11 mars 2021 — Dans un souci de préserver la vie telle que nous la connaissons sur la terre, des scientifiques ont pour projet d’envoyer des échantillons de spermatozoïdes et d’ovules provenant de 6,7 millions d’espèces de la Terre.Pour protéger la diversité des espèces de la Terre, des labos protègent actuellement du matériel génétique dans des zones sécurisées.
Le matériel génétique en question, y compris les graines et les spores, pourrait être utilisé pour récupérer des espèces perdues. Toutefois, avec les catastrophes dues au évènements climatiques entre autres ou de probables guerres, les banques de stockages sont vulnérables.
Voilà pourquoi, des experts américains proposent de stocker des spécimens de manière plus sûre dans des tubes de lave sur la lune. Les dépôts seraient congelés cryogéniquement et entretenus par des robots en lévitation. L’idée faisant son chemin auprès de la communauté scientifique, des échantillons de spermatozoïdes et d’ovules provenant de 6,7 millions d’espèces de la Terre devraient être envoyés dans une arche construite sur la lune en tant que « police d’assurance mondiale moderne de l’humanité ».
CONCRÈTEMENT
La banque de gènes lunaires qui pourrait contenir tout ce matériel génétique devrait être construite sous la surface lunaire, et contenu dans un tube de lave creux et refroidi.Les spécimens déposés dans cette sorte d’arche seraient conservés au réfrigérateur à des températures cryogéniques, l’installation étant alimentée par des panneaux solaires sur la surface lunaire.

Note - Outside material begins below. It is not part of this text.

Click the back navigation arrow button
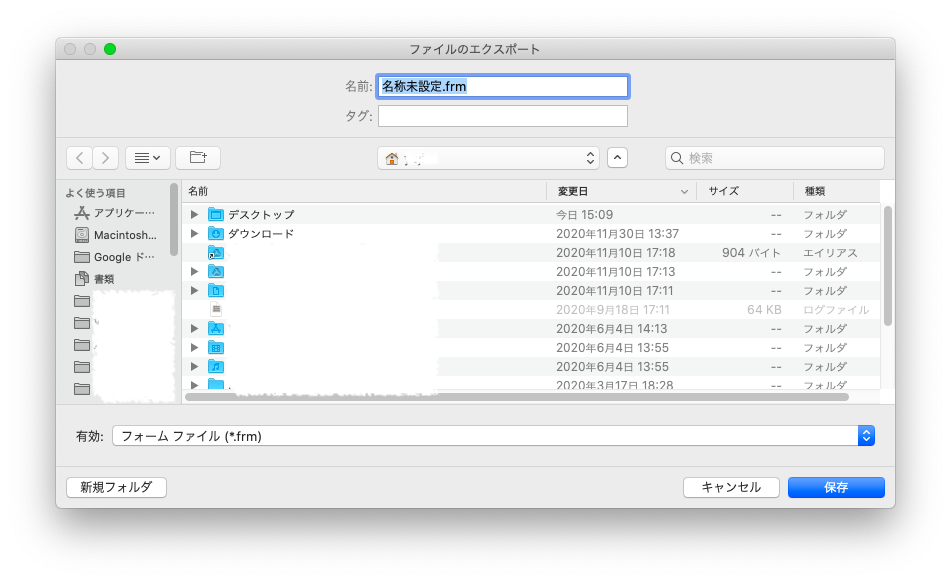 (79, 158)
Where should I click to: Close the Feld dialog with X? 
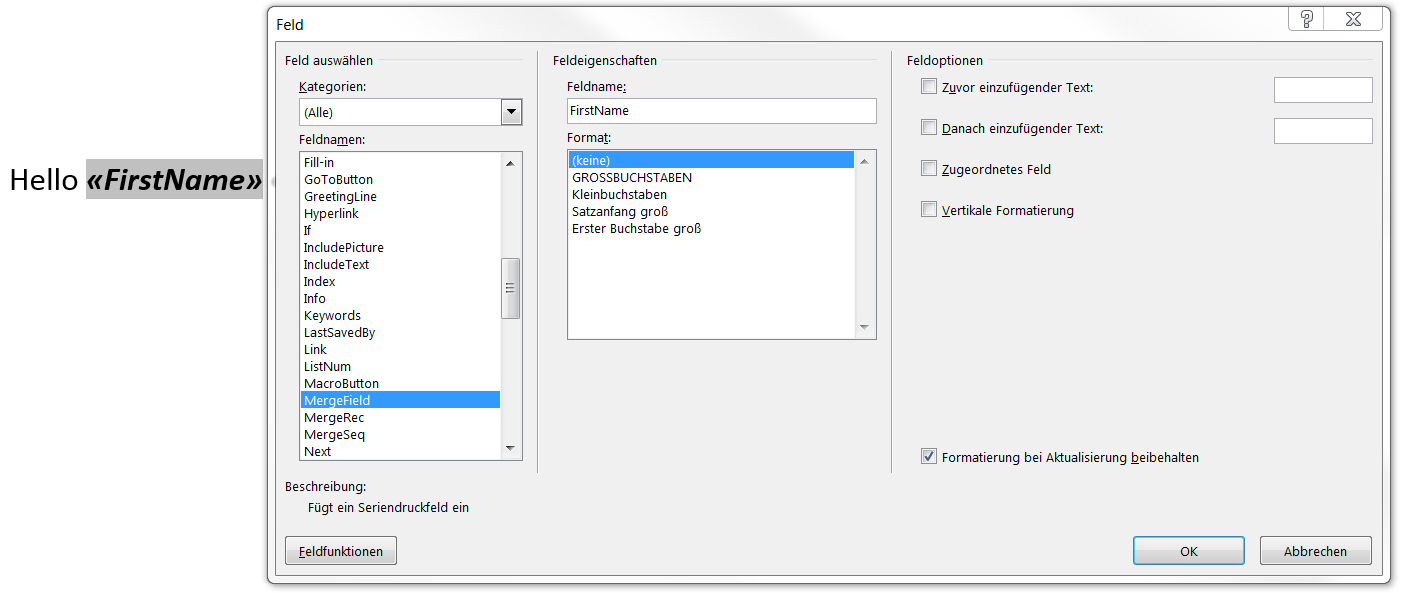(x=1353, y=19)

L’arche préserverait ainsi la diversité génétique de la Terre en cas de catastrophe mondiale, comme celle qui pourrait être causée par le changement climatique (Mettre le lien émission Jean Jouzel), l’explosion supervolcan, l’impact d’astéroïdes ou une guerre nucléaire.
«La Terre est naturellement un environnement volatile», a déclaré l’auteur de l’étude et ingénieur en mécanique JekanThanga de l’Université de l’Arizona.

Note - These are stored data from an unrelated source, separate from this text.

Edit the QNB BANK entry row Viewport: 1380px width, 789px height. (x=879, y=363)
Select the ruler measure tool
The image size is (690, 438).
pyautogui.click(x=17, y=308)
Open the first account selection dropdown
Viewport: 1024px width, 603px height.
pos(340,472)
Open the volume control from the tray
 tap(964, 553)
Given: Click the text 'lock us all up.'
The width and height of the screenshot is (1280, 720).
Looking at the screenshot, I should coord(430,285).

« En tant qu’humains, nous avons eu une alerte il y a environ 75000 ans avec l’éruption du supervolcan Toba, qui a provoqué une période de refroidissement de 1000 ans et, selon certains, correspond à une baisse estimée de la diversité humaine », a-t-il ajouté.

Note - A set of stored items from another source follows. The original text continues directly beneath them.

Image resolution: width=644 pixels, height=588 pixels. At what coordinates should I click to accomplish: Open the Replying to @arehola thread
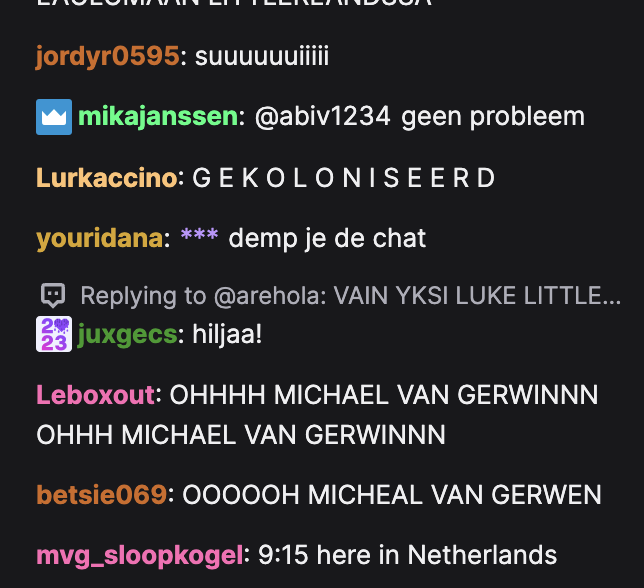coord(350,295)
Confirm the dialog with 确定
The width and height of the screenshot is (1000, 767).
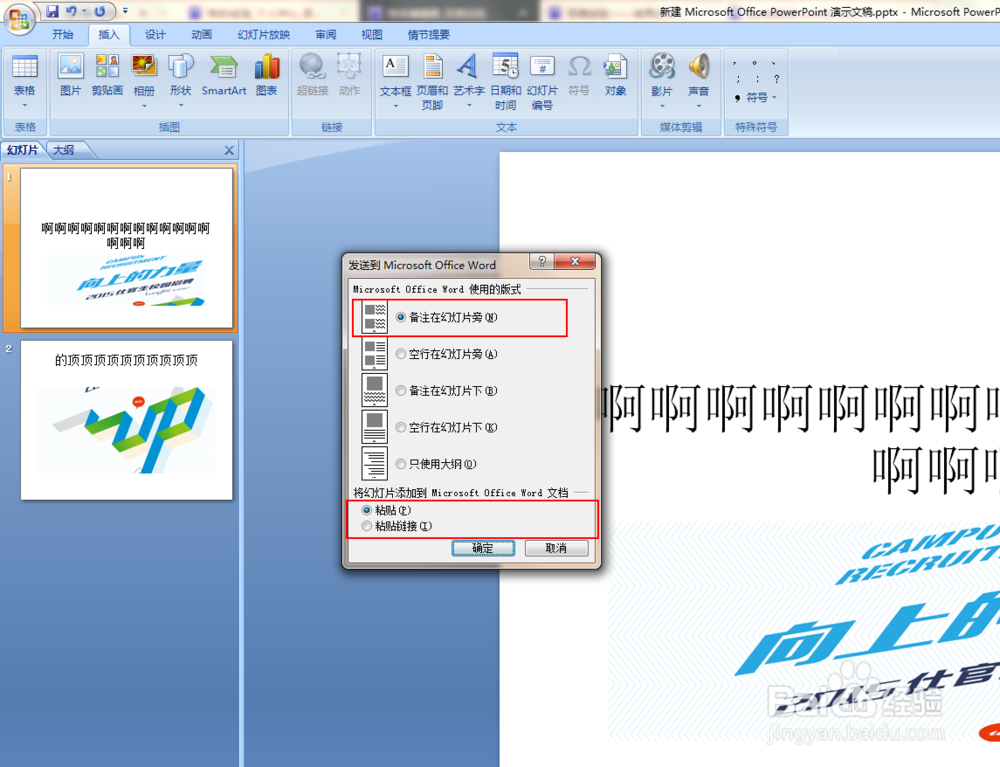point(483,548)
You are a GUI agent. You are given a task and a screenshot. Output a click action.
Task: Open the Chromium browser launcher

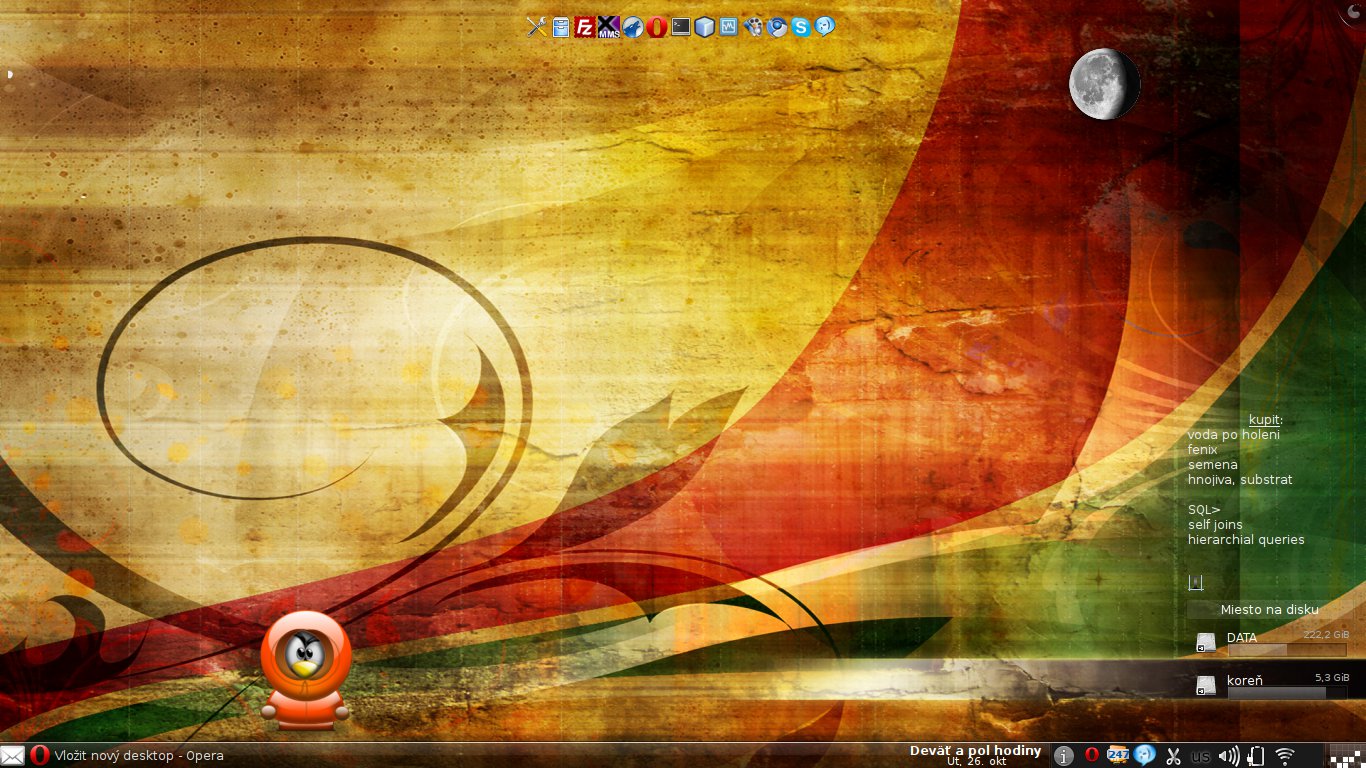pyautogui.click(x=777, y=27)
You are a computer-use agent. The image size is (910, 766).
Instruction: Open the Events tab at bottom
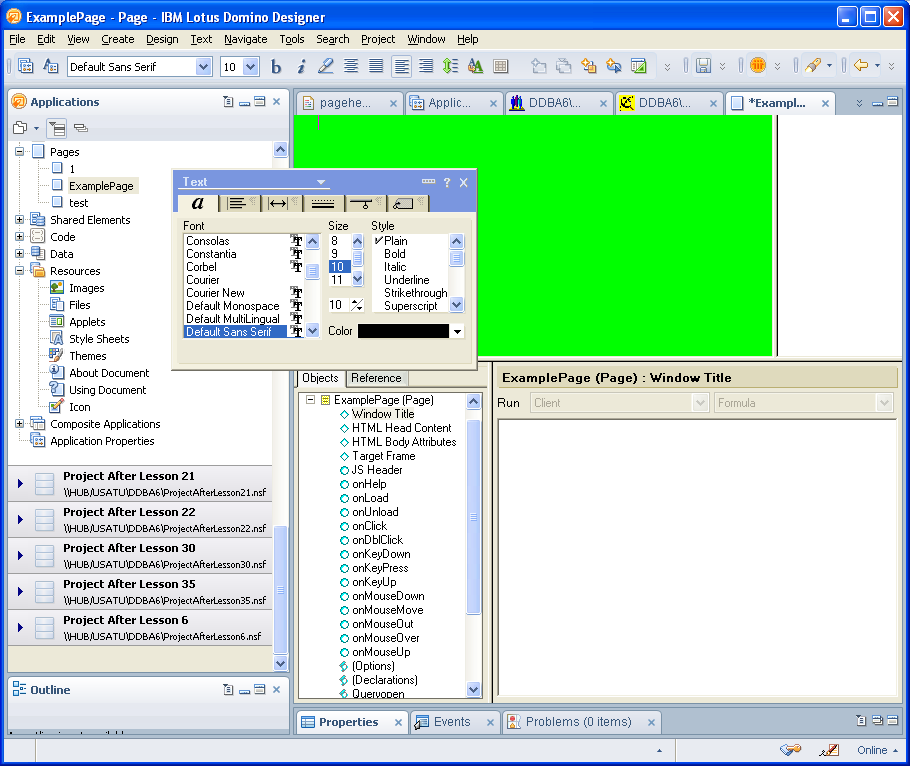coord(451,722)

« La civilisation humaine a une telle emprise sur la planète, si elle venaità s’effondrer, cela pourrait avoir un effet négatif en cascade sur tout le reste ».
L’idée de créer des banques de gènes pour restaurer la biodiversité perdue à l’avenir n’est pas nouvelle – plus d’un million d’échantillons de semences sont actuellement stockés dans le Svalbard Global SeedVault sur l’île de Spitsbergen dans la mer Artique, par exemple.
Cependant, le professeur Thanga et ses collègues ont expliqué que la localisation de ces installations sur Terre les rend également vulnérables aux pertes accidentelles.
Le changement climatique, par exemple, pousse de nombreuses espèces vers un déclin et une disparition annoncée. Dans le même temps, l’élévation du niveau de la mer qui accompagnera le réchauffement climatique verra la voûte du Svalbard perdue sous les vagues.
Lointaine mais toujours accessible, la lune peut présenter un emplacement plus sûr. Ce projet est une entreprise compliquée mais possible.